[Record set — start]

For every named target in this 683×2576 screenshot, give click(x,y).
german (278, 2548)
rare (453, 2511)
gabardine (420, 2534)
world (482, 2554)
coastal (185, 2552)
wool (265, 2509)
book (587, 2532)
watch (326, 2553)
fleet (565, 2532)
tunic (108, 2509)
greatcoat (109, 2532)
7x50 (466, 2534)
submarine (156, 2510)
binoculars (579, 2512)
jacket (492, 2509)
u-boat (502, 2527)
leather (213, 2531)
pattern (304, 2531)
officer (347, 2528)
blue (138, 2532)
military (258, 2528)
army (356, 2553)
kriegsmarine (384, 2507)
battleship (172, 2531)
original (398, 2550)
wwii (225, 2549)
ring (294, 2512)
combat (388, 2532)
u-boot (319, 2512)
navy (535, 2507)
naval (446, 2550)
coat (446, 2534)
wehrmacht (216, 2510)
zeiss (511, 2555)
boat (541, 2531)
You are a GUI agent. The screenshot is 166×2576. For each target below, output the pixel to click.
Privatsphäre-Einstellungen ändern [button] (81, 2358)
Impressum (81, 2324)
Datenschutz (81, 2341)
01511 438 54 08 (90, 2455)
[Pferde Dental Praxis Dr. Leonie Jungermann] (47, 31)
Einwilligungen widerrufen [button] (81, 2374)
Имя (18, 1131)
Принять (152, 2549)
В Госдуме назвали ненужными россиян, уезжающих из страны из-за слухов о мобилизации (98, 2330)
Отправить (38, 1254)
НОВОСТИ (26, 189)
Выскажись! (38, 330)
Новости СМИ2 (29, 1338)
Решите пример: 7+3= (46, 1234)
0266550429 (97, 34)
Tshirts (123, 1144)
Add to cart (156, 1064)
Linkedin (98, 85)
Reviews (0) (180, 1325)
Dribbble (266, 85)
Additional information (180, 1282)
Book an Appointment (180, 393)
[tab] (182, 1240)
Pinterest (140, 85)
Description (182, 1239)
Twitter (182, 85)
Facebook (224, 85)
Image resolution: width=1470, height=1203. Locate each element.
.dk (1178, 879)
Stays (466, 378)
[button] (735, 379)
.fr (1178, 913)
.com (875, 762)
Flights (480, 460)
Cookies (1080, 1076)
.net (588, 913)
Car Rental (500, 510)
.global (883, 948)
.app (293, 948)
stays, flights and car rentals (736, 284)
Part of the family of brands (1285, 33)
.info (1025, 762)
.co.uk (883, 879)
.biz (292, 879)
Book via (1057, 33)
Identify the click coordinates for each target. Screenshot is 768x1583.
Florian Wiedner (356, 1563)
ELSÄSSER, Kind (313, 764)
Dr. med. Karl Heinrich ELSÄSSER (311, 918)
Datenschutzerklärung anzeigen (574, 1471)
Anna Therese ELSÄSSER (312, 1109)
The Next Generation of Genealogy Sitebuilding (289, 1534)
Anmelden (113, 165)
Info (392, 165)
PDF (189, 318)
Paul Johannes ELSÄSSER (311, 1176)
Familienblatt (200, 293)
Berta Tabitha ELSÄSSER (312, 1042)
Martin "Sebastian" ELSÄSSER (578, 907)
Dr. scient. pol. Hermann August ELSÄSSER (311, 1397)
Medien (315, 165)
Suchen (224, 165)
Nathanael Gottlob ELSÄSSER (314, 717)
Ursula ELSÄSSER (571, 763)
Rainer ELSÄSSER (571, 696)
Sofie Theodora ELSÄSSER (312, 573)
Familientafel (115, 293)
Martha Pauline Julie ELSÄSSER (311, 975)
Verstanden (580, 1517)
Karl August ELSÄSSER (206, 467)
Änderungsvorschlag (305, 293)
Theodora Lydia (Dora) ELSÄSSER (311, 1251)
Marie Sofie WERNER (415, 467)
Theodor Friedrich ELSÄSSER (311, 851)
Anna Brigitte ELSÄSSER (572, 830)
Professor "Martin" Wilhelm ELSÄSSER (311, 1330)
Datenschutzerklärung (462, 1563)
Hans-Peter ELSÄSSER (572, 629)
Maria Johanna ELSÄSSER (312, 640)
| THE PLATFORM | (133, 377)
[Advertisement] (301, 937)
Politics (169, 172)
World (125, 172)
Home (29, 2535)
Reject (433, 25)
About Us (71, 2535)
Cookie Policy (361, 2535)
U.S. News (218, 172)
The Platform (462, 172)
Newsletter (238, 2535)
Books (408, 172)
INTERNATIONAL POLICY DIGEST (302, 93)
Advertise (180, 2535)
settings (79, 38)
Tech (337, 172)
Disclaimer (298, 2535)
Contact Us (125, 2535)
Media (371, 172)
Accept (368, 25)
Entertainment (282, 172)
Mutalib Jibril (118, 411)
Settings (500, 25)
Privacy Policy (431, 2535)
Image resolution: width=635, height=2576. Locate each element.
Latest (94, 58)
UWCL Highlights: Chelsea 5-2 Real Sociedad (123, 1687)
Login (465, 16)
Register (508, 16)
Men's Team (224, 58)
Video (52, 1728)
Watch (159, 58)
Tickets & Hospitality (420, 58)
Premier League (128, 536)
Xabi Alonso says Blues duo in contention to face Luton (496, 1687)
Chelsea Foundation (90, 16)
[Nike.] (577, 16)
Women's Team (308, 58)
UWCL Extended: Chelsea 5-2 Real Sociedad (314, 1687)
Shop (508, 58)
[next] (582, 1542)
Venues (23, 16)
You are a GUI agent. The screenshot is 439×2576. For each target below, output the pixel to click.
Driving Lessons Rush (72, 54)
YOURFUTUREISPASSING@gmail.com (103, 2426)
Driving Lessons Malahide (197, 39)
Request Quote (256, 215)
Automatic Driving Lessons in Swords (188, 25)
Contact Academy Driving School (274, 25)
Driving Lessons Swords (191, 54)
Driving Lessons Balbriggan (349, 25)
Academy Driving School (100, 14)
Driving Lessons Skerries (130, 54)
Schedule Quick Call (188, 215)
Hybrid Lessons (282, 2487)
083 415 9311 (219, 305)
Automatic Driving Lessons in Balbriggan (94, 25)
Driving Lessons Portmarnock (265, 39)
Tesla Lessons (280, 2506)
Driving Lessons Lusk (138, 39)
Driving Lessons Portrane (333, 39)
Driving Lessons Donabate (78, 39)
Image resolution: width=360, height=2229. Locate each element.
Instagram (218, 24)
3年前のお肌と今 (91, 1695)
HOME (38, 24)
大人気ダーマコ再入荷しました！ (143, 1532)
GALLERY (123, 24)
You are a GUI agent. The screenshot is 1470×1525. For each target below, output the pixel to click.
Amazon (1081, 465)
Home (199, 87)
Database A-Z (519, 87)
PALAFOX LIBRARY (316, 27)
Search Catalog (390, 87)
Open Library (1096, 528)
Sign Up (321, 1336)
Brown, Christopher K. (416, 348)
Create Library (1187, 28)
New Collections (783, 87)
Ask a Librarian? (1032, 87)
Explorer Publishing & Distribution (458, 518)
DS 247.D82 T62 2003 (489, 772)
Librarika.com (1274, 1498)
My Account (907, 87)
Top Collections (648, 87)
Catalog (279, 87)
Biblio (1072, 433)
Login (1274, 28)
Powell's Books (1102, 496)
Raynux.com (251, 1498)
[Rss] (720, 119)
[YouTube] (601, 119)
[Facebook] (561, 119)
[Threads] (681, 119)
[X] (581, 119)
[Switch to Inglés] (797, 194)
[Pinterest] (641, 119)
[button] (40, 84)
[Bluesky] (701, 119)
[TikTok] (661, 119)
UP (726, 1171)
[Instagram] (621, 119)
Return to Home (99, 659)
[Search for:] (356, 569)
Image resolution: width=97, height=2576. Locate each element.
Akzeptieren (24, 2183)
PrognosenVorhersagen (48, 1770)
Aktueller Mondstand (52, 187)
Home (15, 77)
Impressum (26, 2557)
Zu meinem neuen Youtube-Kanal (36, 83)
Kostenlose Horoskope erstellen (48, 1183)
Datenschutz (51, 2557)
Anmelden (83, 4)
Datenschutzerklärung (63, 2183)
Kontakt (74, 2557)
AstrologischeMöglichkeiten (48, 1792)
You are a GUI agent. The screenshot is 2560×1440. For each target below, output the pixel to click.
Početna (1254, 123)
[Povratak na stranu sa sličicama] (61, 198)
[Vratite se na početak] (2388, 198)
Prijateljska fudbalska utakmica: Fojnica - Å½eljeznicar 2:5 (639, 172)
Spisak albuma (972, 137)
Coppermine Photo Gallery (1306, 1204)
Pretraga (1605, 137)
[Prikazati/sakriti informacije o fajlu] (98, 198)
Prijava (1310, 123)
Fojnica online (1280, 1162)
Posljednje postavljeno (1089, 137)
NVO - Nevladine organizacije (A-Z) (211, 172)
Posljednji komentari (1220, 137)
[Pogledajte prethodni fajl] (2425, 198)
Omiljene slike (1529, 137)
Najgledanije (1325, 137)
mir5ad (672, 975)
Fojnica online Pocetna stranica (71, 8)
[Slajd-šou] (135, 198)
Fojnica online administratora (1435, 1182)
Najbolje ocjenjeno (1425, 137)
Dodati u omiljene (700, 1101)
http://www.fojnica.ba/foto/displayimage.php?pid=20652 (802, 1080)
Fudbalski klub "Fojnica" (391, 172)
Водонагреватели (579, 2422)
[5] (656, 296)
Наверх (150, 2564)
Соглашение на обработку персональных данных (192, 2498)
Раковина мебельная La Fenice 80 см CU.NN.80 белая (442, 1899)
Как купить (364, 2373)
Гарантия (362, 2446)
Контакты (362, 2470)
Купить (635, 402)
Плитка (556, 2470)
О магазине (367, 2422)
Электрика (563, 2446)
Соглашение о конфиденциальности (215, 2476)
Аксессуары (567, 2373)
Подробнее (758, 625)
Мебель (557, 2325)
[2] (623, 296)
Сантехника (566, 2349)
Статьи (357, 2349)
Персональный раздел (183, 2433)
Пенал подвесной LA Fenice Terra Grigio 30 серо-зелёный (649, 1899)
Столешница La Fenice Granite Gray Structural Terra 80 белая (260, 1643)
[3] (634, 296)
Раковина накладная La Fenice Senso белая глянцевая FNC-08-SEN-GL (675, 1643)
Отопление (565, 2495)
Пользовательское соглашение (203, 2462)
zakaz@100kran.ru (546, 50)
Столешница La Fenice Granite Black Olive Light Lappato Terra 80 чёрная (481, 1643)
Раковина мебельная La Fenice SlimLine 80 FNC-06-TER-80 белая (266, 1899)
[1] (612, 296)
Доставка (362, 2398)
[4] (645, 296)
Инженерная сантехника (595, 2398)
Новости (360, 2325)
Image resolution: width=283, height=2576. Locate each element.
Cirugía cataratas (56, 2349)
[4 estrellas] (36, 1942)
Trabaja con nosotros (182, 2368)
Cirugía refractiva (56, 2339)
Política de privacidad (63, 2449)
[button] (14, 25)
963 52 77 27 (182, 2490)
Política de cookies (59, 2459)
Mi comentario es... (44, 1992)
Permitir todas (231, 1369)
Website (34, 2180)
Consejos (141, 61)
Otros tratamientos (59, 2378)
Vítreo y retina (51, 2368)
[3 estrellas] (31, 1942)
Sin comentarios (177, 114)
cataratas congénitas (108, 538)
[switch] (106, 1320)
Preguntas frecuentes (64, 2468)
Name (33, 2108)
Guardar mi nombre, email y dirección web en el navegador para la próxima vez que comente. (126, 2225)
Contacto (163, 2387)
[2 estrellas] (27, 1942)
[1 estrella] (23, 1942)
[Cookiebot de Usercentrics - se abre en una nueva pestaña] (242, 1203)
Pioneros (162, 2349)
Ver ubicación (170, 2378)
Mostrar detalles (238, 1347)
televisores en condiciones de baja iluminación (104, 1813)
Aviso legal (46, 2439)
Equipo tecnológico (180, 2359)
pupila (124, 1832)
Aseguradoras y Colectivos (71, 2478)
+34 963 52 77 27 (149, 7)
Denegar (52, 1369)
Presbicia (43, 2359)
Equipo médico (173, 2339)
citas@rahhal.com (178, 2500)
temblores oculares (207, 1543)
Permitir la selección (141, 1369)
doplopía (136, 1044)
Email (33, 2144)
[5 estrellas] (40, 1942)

[Record set — finish]

*Your task:*
Please output exactly the lines between the one holding "0266550429 (97, 34)" and the one holding "Disclaimer (298, 2535)" in the records above, inclusive, and nothing more.

*Your solution:*
0266550429 (97, 34)
Tshirts (123, 1144)
Add to cart (156, 1064)
Linkedin (98, 85)
Reviews (0) (180, 1325)
Dribbble (266, 85)
Additional information (180, 1282)
Book an Appointment (180, 393)
[tab] (182, 1240)
Pinterest (140, 85)
Description (182, 1239)
Twitter (182, 85)
Facebook (224, 85)
Image resolution: width=1470, height=1203. Locate each element.
.dk (1178, 879)
Stays (466, 378)
[button] (735, 379)
.fr (1178, 913)
.com (875, 762)
Flights (480, 460)
Cookies (1080, 1076)
.net (588, 913)
Car Rental (500, 510)
.global (883, 948)
.app (293, 948)
stays, flights and car rentals (736, 284)
Part of the family of brands (1285, 33)
.info (1025, 762)
.co.uk (883, 879)
.biz (292, 879)
Book via (1057, 33)
Identify the click coordinates for each target. Screenshot is 768x1583.
Florian Wiedner (356, 1563)
ELSÄSSER, Kind (313, 764)
Dr. med. Karl Heinrich ELSÄSSER (311, 918)
Datenschutzerklärung anzeigen (574, 1471)
Anna Therese ELSÄSSER (312, 1109)
The Next Generation of Genealogy Sitebuilding (289, 1534)
Anmelden (113, 165)
Info (392, 165)
PDF (189, 318)
Paul Johannes ELSÄSSER (311, 1176)
Familienblatt (200, 293)
Berta Tabitha ELSÄSSER (312, 1042)
Martin "Sebastian" ELSÄSSER (578, 907)
Dr. scient. pol. Hermann August ELSÄSSER (311, 1397)
Medien (315, 165)
Suchen (224, 165)
Nathanael Gottlob ELSÄSSER (314, 717)
Ursula ELSÄSSER (571, 763)
Rainer ELSÄSSER (571, 696)
Sofie Theodora ELSÄSSER (312, 573)
Familientafel (115, 293)
Martha Pauline Julie ELSÄSSER (311, 975)
Verstanden (580, 1517)
Karl August ELSÄSSER (206, 467)
Änderungsvorschlag (305, 293)
Theodora Lydia (Dora) ELSÄSSER (311, 1251)
Marie Sofie WERNER (415, 467)
Theodor Friedrich ELSÄSSER (311, 851)
Anna Brigitte ELSÄSSER (572, 830)
Professor "Martin" Wilhelm ELSÄSSER (311, 1330)
Datenschutzerklärung (462, 1563)
Hans-Peter ELSÄSSER (572, 629)
Maria Johanna ELSÄSSER (312, 640)
| THE PLATFORM | (133, 377)
[Advertisement] (301, 937)
Politics (169, 172)
World (125, 172)
Home (29, 2535)
Reject (433, 25)
About Us (71, 2535)
Cookie Policy (361, 2535)
U.S. News (218, 172)
The Platform (462, 172)
Newsletter (238, 2535)
Books (408, 172)
INTERNATIONAL POLICY DIGEST (302, 93)
Advertise (180, 2535)
settings (79, 38)
Tech (337, 172)
Disclaimer (298, 2535)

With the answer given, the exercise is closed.